1. Freshly inked up pen. Write some with it on the first day, set it down, come back to it the next day, and the first couple lines of text will be extra concentrated, thus making for very uneven appearance if writing a long page. Not a huge deal, but I need to write a bit on a scrap page to get through the drier ink in the feed, for the feed to become saturated with the "normal" concentration of ink in the reservoir.

 

2. This one is the worst: some inks change their appearance dramatically after sitting in a pen unused for a week ir two. For instance, my Sailor inks or Oster's Fire and Ice become super concentrated, and what comes out is mostly covered up by heavy sheen. Sailor's Yama Dori writes like a purple-blue ink with purple sheen, for example.

 

One might think that's neat, but the problem is that this behavior is not uniform.
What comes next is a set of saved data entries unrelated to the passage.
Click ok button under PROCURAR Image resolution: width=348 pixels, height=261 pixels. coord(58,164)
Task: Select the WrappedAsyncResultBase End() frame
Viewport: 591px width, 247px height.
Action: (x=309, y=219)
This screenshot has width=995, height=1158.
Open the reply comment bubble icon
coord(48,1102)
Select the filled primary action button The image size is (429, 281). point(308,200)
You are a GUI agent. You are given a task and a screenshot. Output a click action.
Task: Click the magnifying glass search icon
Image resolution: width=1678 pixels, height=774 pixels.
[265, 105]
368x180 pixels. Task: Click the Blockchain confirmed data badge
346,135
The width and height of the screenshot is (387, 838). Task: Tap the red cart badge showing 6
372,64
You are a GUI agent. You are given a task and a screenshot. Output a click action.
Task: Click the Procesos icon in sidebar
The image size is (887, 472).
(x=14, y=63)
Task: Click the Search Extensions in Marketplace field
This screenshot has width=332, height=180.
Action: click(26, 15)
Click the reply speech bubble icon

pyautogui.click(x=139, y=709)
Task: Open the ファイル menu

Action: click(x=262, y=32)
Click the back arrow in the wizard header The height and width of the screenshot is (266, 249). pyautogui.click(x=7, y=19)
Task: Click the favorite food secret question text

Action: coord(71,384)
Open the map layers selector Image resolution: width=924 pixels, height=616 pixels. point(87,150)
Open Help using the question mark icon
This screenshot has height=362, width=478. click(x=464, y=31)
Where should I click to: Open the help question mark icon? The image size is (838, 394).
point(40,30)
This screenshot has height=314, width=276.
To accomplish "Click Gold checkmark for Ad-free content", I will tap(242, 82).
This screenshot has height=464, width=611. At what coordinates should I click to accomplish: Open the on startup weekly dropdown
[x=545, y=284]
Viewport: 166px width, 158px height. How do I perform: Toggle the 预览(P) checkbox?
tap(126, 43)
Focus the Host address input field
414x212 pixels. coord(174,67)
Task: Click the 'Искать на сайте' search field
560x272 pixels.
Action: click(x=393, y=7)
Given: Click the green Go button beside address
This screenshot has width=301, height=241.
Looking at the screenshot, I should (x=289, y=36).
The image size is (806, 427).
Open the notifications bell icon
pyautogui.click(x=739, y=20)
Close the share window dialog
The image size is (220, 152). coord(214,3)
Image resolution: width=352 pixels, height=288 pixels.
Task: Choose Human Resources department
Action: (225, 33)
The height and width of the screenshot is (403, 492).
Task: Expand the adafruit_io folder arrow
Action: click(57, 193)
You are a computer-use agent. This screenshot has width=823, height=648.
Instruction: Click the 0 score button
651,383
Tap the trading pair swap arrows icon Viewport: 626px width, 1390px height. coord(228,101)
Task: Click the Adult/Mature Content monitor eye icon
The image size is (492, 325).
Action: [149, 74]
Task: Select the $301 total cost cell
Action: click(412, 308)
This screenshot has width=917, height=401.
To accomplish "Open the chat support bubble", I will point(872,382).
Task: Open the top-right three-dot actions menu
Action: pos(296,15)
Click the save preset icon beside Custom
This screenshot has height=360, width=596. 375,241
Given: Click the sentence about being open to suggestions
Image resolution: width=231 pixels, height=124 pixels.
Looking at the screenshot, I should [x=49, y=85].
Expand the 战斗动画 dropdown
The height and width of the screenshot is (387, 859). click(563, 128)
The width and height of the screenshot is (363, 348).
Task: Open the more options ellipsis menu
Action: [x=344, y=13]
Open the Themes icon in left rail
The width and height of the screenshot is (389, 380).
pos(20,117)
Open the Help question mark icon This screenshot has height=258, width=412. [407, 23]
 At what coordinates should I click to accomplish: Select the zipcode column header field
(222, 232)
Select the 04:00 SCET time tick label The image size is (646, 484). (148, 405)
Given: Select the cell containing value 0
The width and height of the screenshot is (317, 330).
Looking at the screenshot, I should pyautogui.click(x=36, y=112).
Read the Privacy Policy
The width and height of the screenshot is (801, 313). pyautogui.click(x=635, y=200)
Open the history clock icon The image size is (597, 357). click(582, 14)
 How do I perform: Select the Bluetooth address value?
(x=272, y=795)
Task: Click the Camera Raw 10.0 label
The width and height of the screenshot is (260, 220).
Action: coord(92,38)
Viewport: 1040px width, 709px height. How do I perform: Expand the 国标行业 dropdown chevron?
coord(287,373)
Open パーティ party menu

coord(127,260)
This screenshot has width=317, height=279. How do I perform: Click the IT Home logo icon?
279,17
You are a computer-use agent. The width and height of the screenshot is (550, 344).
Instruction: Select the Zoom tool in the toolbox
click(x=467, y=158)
Eventually, after writing half a page to a page, the ink line lightens, and I might eventually get back to the fresh ink appearance. Sometimes not, in which case it's not so bad. But some inks are bad offenders in non-uniformity unless used non stop.

 

My Herbin's Lie de The is pretty goid in this regard: it turns darker, but is still clearly the same color. R&K Scabiosa seems to sit in my pens for a long time and looks more or less the same.

 

Basically I'm finding that I can only keep 2-3 pens inked up at the same time to avoid running into this issue. If I have 5-10, I quickly run into the ink concentrating problem, as I can't use all 5+ every day regularly. This is the case with all of my pens, from cheap to very high end.

 

How do you deal with this phenomenon?

“I admit it, I'm surprised that fountain pens are a hobby. ... it's a bit like stumbling into a fork convention - when you've used a fork all your life.”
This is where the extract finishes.